И в конце концов, в этой мистической литературе действительно было очень мало оригинального. Эккартсгаузен и Юнг Штиллинг — это были настоящие вдохновители тех, кто принял на себя наследие Новиковского кружка. Их проповедь, их морально-педагогическая деятельность в сущности никакой положительной ценности в общественном отношении не имела. Их религиозные искания заводили в лабиринт самого ухищренного мистицизма, который в лучшем случае должен был вести к полному квиэ- тизму, к отрешению от общественных задач. Это отрешение и является характерной чертой мистицизма начала XIX века. Его представители так много говорили о христианской морали, о вреде гордости и любостяжания, и тем не менее проходили мимо того крепостного варварства, которое всегда останавливало на себе внимание их екатерининских предшественников. Они не доходили до идеи противоестественности рабства, убаюкивая себя тем, что их задача более существенная, чем думать о тленном мире — «свергнуть оковы не мнимые, оковы греха, смерти и ада». «Свобода — в добродетели», — устанавливает Лабзин в первой книжке «Сионского Вестника». «Добродетельный, благочестивый муж и в цепях свободен, а злой и в чертогах и во славе раб». Самое большое, до чего доходили они в своих моральных проповедях, это сентенции, направленные по адресу помещиков и фабрикантов: не жадничать; быть гуманными и из «кровопийцев» делаться благодетелями трудящихся. Так писал, между прочим, Невзоров в 1809 г. в своем журнале. Но ведь эта проповедь человеческих отношений к крепостным была, в конце концов, пустым местом, равно как и памфлетические нападки Невзорова на недостатки современного ему общества. Сатира Невзорова сводилась к» шаблонным нападкам на галломанию, на поверхностное воспитание и т.п. Здесь много было правды, как была она и в XVIII веке. Но эти нападки были лишены своего общественного значения, ибо оставляли в стороне ту социальную подкладку, которая питала крепостнические чувства и воспитывала в моральном варварстве все молодое дворянское поколение. Наоборот, боязнь положительных течений, шедших из Франции на Россию на ряду с модами, заставляла мистиков становиться всецело на защиту консерватизма: и недаром Лопухин — защитник крепостного права.

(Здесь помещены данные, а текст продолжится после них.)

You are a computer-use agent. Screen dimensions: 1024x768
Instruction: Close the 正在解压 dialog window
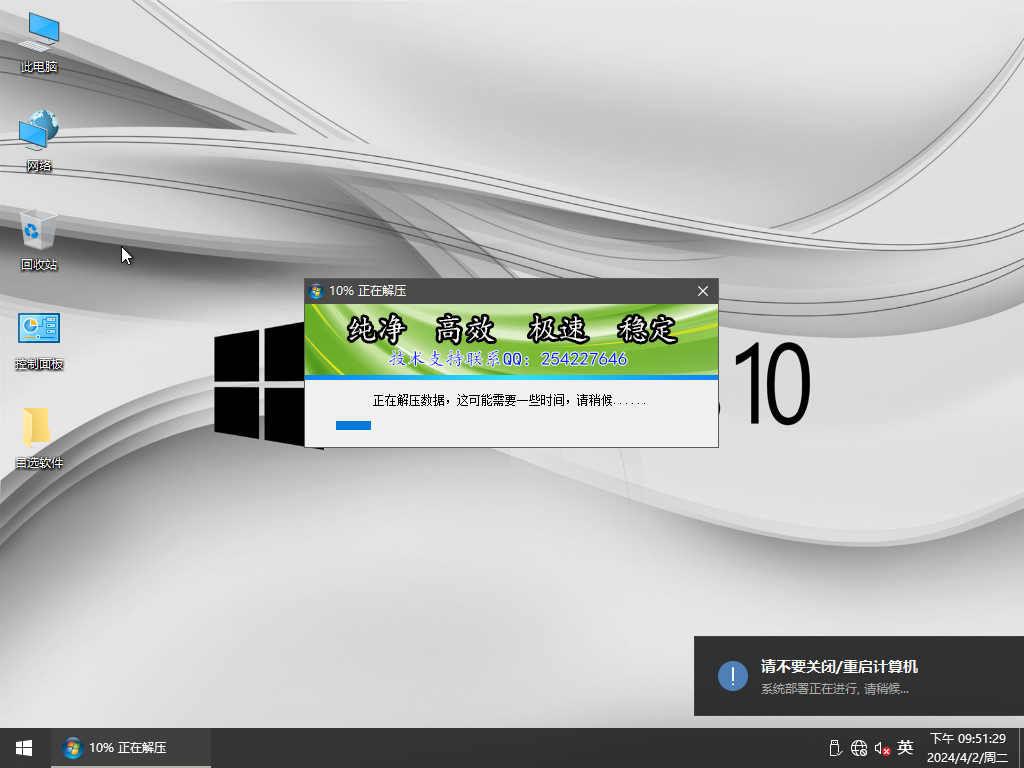703,291
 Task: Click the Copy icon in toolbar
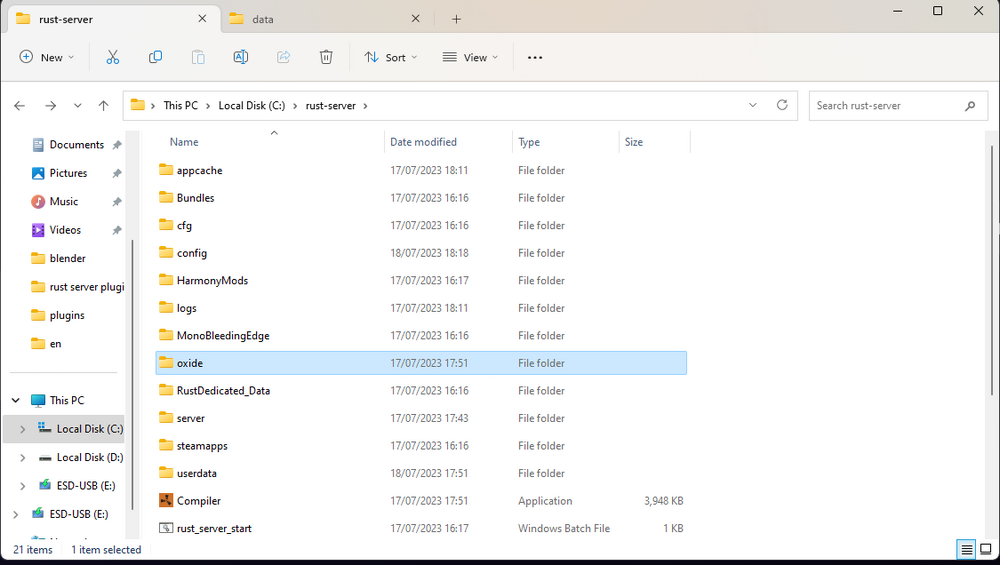(x=155, y=57)
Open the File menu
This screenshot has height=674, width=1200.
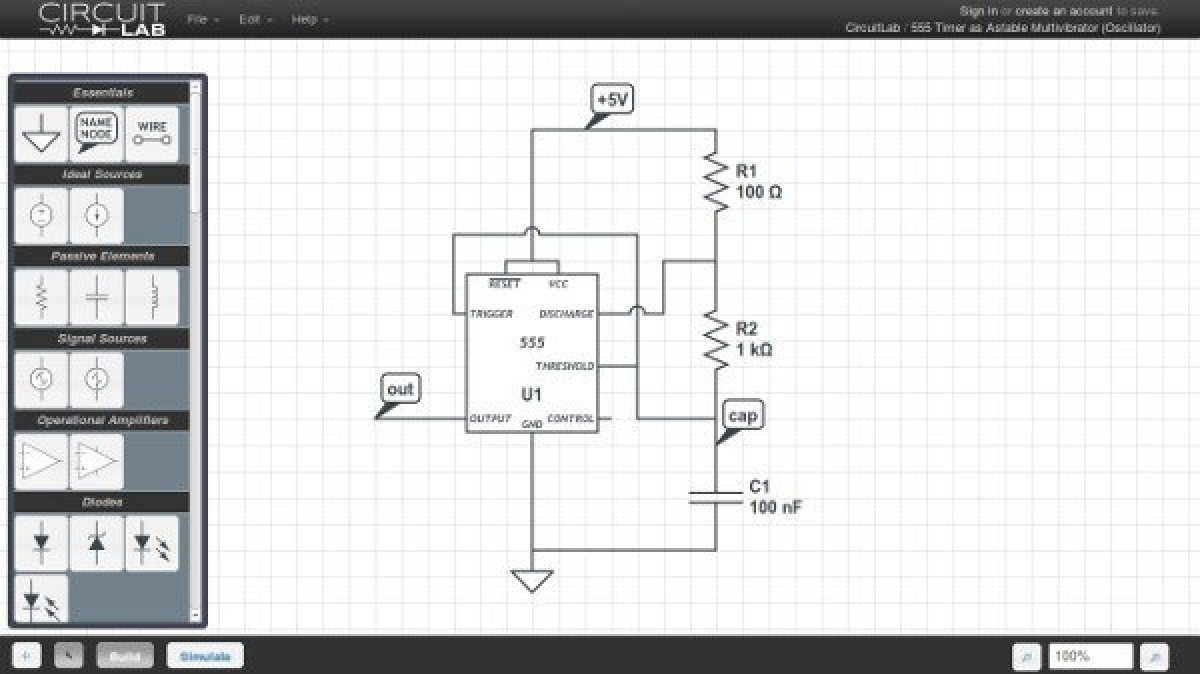point(196,18)
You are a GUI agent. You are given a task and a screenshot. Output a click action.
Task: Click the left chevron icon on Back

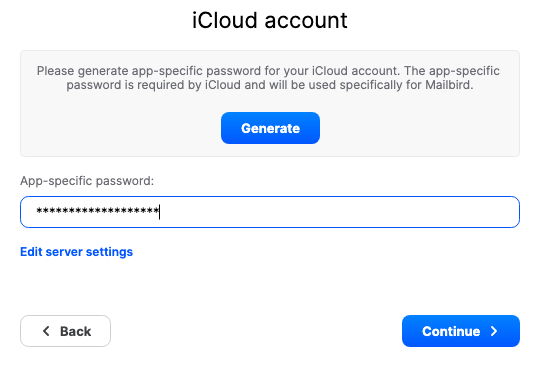coord(46,331)
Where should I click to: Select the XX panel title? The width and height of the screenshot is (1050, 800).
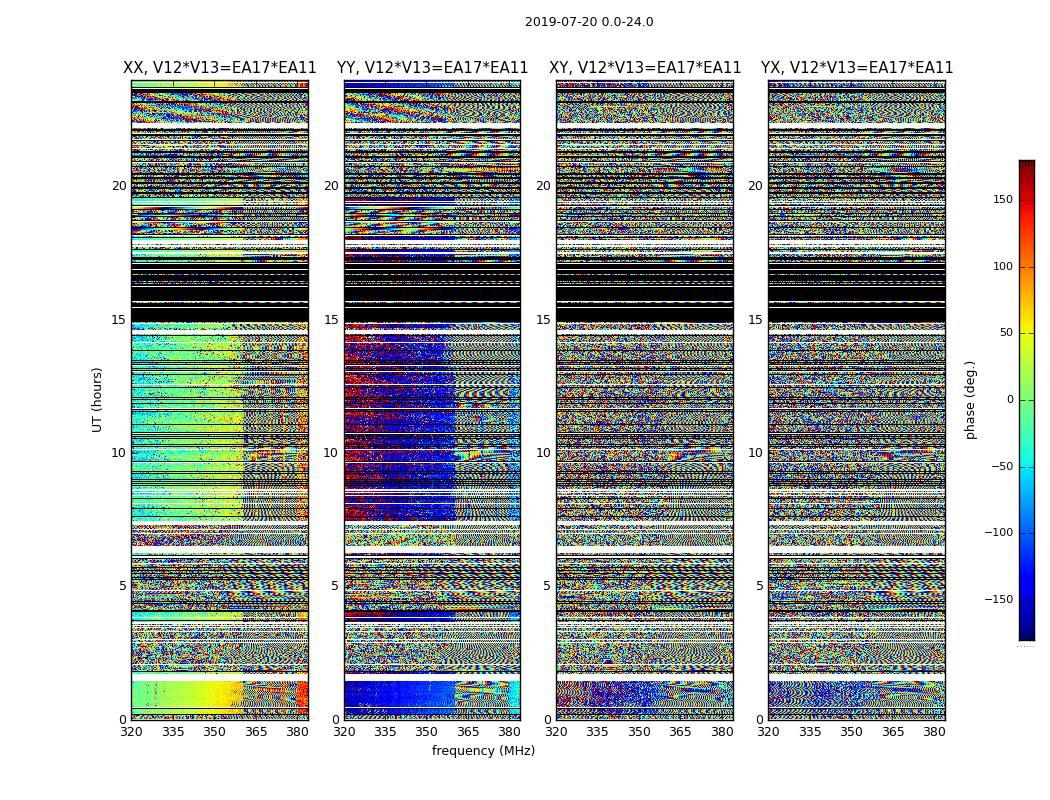pyautogui.click(x=219, y=68)
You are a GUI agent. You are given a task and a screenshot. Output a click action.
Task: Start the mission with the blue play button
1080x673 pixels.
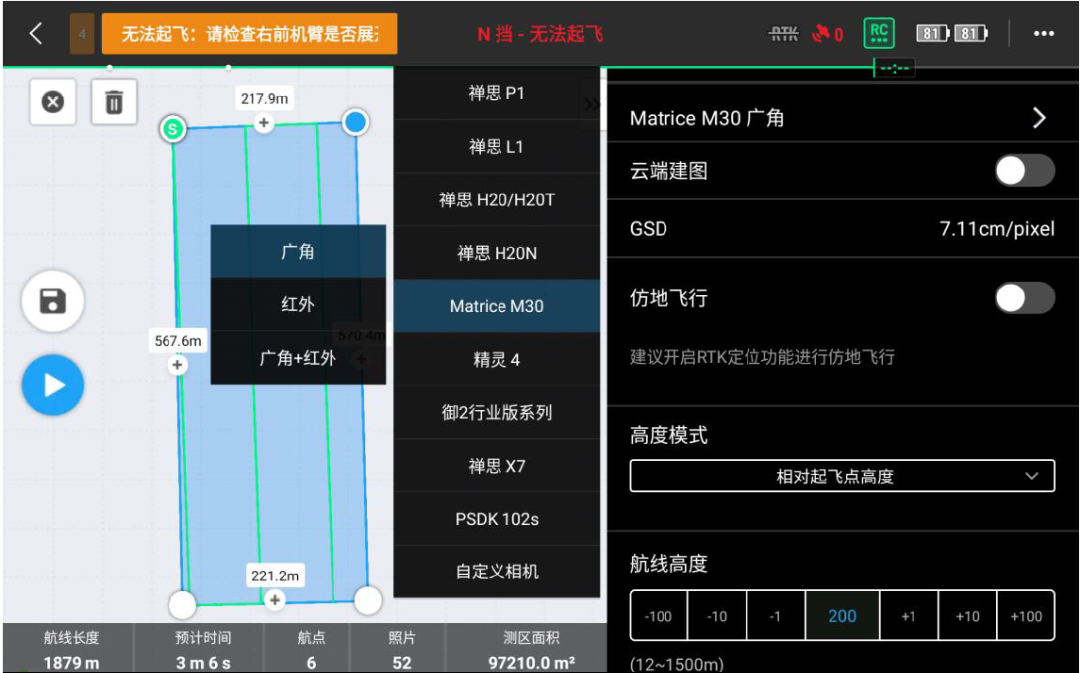(x=53, y=385)
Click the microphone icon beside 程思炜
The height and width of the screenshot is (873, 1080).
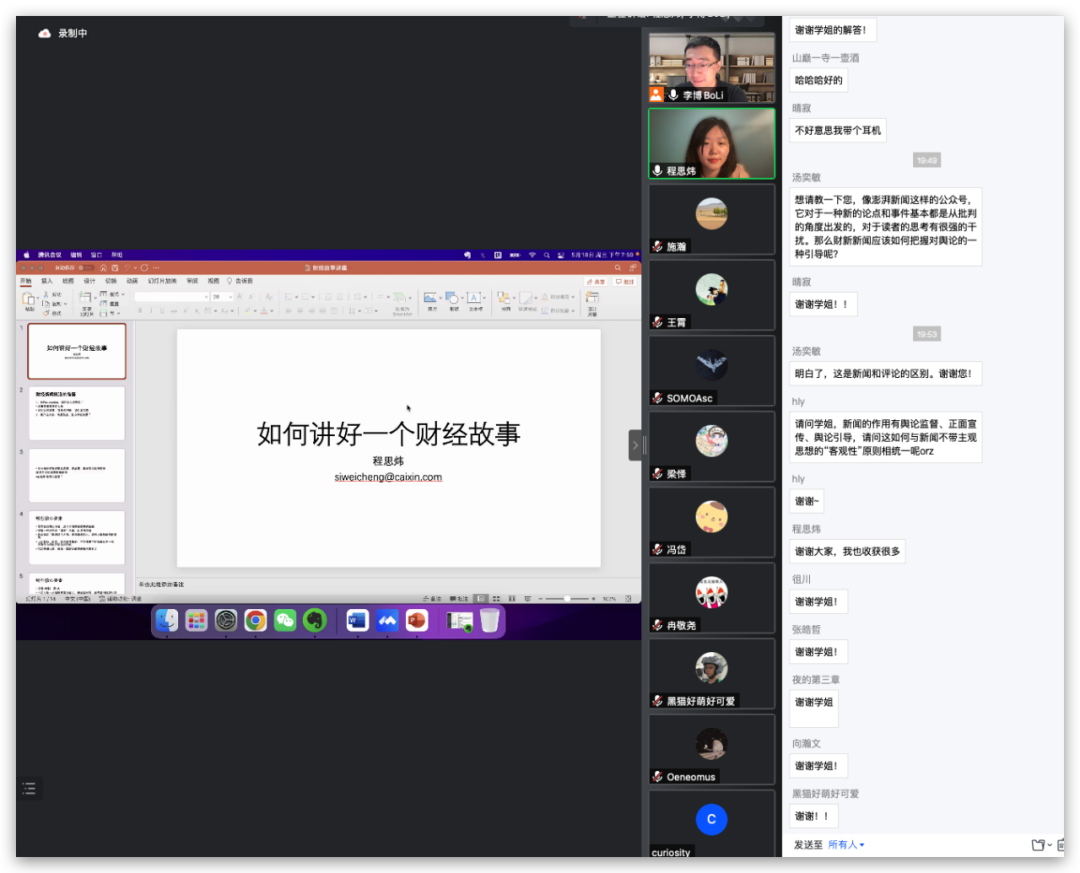[x=657, y=171]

Если, таким образом, общественная ценность мистической литературы была весьма незначительная в смысле морального воспитания общества, то зато отрицательная ее сторона находила широкий отзвук в реакционных кругах: мистик и реакционер в конце концов сливались в одно целое. Вражда к науке, к разуму, к просветительной философии, к идеям политической свободы и социальных реформ, которые несла с собой революция, и, наконец, вообще к Франции — все это объединяло христианствующих литераторов и крепостников староверов в одну реакционную группу.

В сущности, упомянутый кружок мистиков, примыкавший по своим воззрениям и традициям скорее к отошедшему уже веку, первоначально был довольно одинок. Как ни обильна была относительно сама по себе мистическая литература, писателей мистиков в действительности два-три. Всю первую книгу «Сионского Вестника» Лабзин написал один. Печатая в своем журнале незначительные отрывки творчества Лопухина, народного философа-мистика XVIII века, Сковороды и др., он преимущественно, однако, занимался переводом и переложением немецких оригиналов.

Эта мистика, будучи и в литературе одинока, не могла захватить широких слоев общества, не могла пустить глубоких корней. Аскетизм и мистицизм слишком далеки сами по себе от обыденной житейской обстановки, от того мещанства, которое все же является главным содержанием жизни общества при современной социальной структуре. И мистицизм, конечно, особенно мало подходил к дворянскому крепостному обществу.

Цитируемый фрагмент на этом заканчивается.